# INSTRUCTIONS TO FOLLOW:
An exact copy of the entries, with every picture omitted, is what is needed here.

# GIVEN RECORDS:
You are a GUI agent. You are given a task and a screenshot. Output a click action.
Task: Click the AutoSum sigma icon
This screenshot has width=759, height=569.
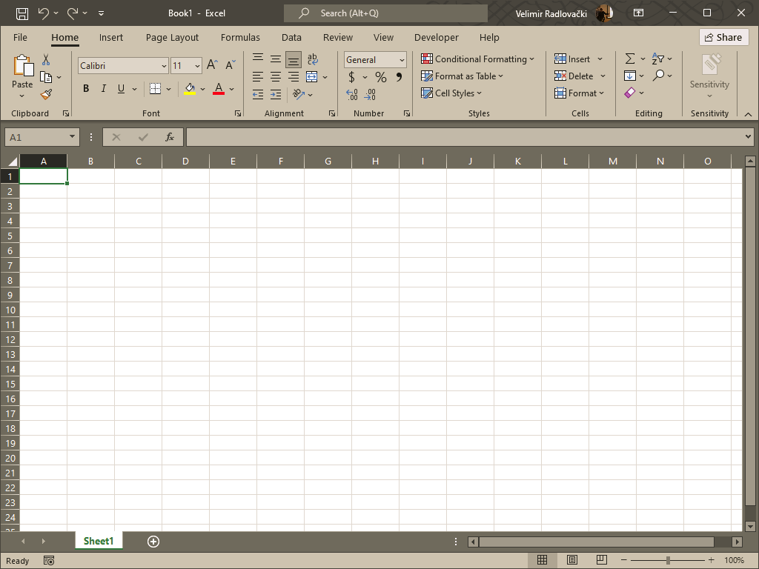[630, 59]
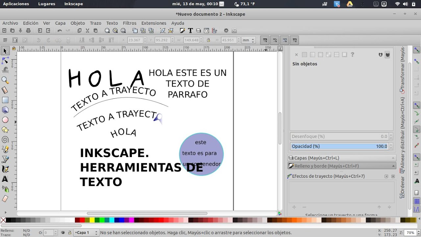Click the yellow color swatch in palette

92,220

# EXERCISE ANSWER:
You are a GUI agent. You are given a task and a screenshot. Output a click action.
Task: Click the AutoSum sigma icon
This screenshot has width=759, height=569.
[630, 59]
Click the yellow color swatch in palette

92,220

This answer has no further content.